Well, the Orlando Sentinel has clarified that statement in Sunday's paper:
If you were among those with a hangover on New Year's Day, maybe you won't mind this sobering news about Princess' changed liquor policy.
Some of you may recall that Princess was among the few lines that permitted passengers to bring aboard alcoholic beverages. In fact, in a recent column about cruise lines' liquor policies, I quoted a Princess spokeswoman who says: "Any alcohol purchased in port or on-board is the property of the passenger, and they may do with it what they please."

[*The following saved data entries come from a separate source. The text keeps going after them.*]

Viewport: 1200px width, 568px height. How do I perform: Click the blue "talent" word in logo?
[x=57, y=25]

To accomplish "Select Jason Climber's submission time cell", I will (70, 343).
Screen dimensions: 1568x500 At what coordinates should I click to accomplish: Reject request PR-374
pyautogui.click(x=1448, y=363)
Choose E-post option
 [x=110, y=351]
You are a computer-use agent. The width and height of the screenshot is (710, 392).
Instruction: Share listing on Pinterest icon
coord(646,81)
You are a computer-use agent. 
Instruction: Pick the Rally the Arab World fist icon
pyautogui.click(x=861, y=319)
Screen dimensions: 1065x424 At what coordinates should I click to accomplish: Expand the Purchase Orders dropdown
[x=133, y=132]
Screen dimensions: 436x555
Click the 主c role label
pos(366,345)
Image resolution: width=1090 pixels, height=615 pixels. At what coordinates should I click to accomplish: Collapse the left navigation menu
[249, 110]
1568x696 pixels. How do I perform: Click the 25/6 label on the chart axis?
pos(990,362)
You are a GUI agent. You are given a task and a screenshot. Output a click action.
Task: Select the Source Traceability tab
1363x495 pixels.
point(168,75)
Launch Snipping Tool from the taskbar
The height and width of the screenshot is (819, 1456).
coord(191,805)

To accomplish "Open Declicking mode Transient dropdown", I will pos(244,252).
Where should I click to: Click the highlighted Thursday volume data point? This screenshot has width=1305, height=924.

Well, hang onto that cork. The line recently "adjusted" the lenient policy and, according to Princess' public relations manager Denise Seomin, there's now a revised "gangway alcohol control policy."
Seomin explains: "In order to stay in line with current industry standards, Princess began a pilot program on board Grand Princess and Dawn Princess in October. The policy prohibits passengers from consuming alcohol purchased ashore while on board the ships, except for wine and champagne. Any alcohol that is purchased ashore or in the ship's gift shop will be collected for safekeeping and delivered to the passenger's stateroom on the last day of the voyage."
The line will monitor the program and, based on results, roll out the policy fleetwide in the near future, Seomin said.
Princess still permits you to bring wine or champagne aboard, but you can enjoy it only in the privacy of your stateroom. "It may not be brought into any public lounge for consumption," Seomin says. If you wish to consume your wine or champagne in the dining rooms, the line levies a $10 per bottle corkage fee, applied to your shipboard account.